◆ Exercise prompt: Which lines of the entries below hold the word "Click"? Report each of them.

[Record extracts — start]

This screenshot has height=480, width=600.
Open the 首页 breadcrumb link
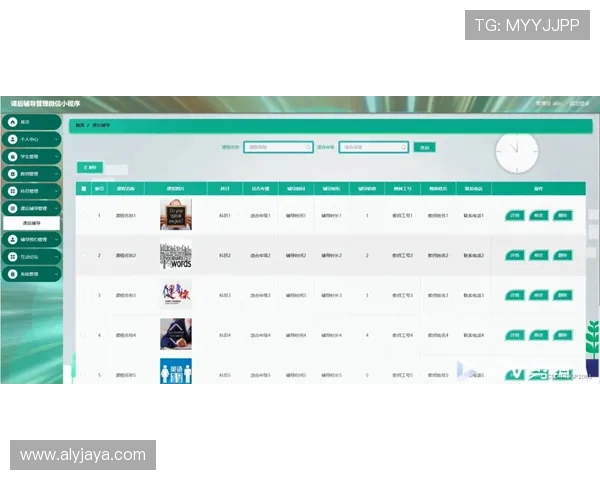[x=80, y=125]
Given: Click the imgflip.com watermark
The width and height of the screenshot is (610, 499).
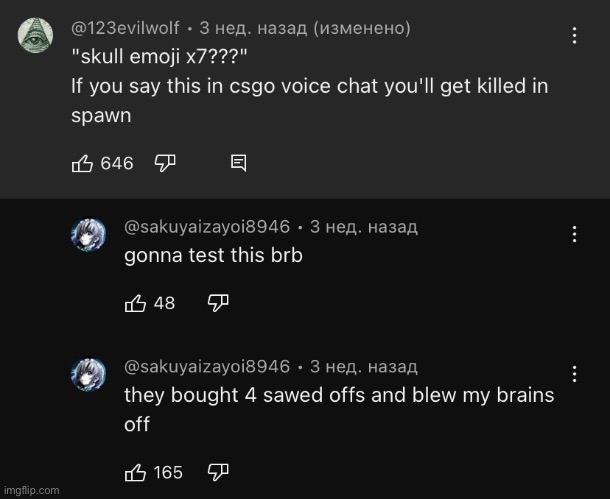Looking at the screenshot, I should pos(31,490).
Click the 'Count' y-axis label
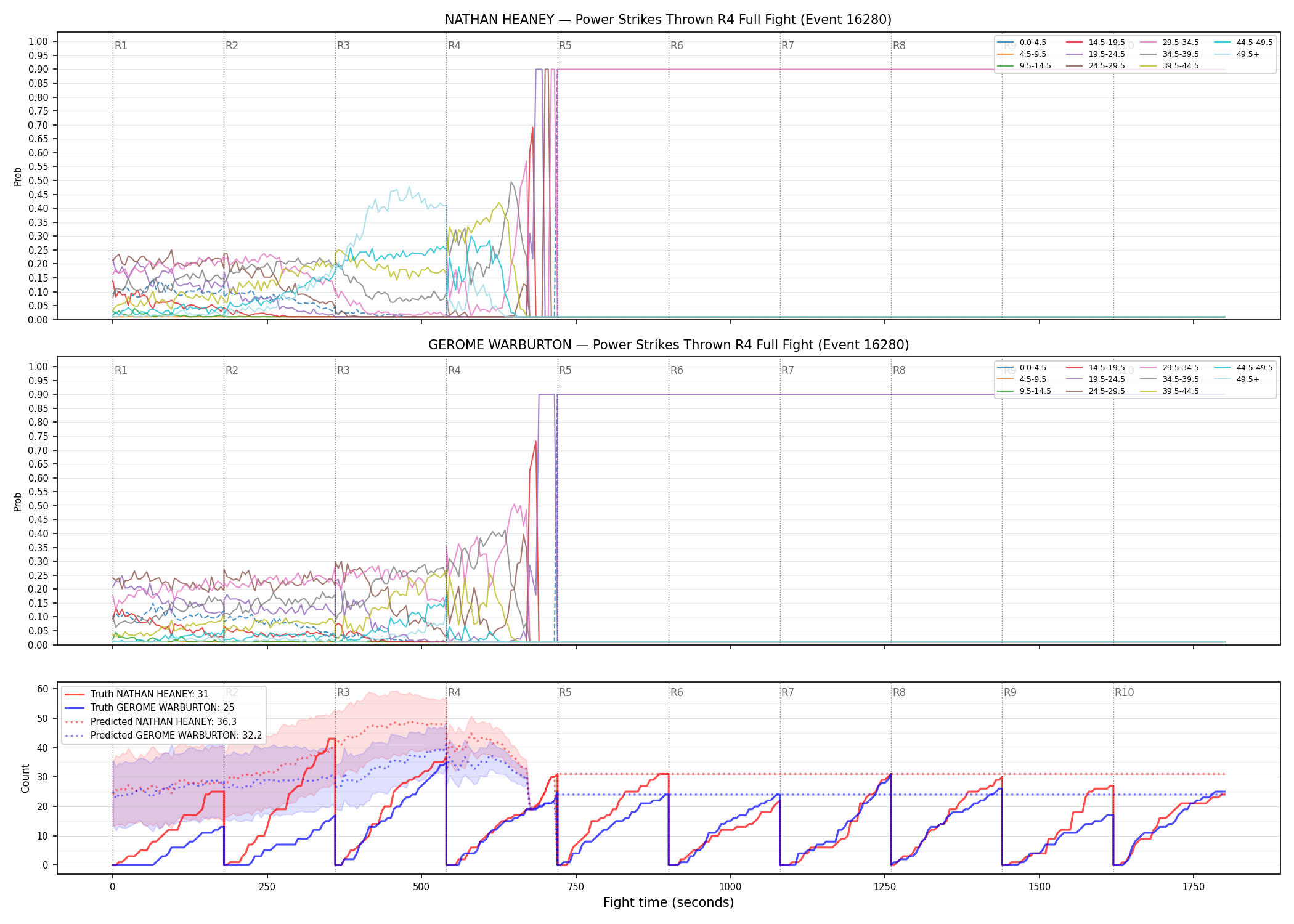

[Record extracts — finish]

◆ Task result:
Given: Click the imgflip.com watermark
Click the 'Count' y-axis label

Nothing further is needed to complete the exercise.